ENTRIES SHOWN:
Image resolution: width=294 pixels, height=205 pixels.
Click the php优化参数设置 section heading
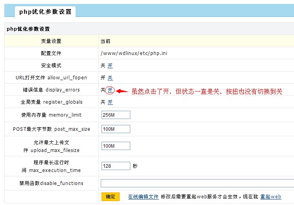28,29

---

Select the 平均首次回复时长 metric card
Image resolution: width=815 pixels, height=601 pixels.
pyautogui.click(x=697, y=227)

WHAT TO PRODUCE: Rewrite the listing from the line with "Select the 平均首次回复时长 metric card" to the line with "pyautogui.click(x=697, y=227)", replacing "metric card" with "statistic tile" and keeping everything else the same.

EXERCISE RESULT:
Select the 平均首次回复时长 statistic tile
Image resolution: width=815 pixels, height=601 pixels.
pyautogui.click(x=697, y=227)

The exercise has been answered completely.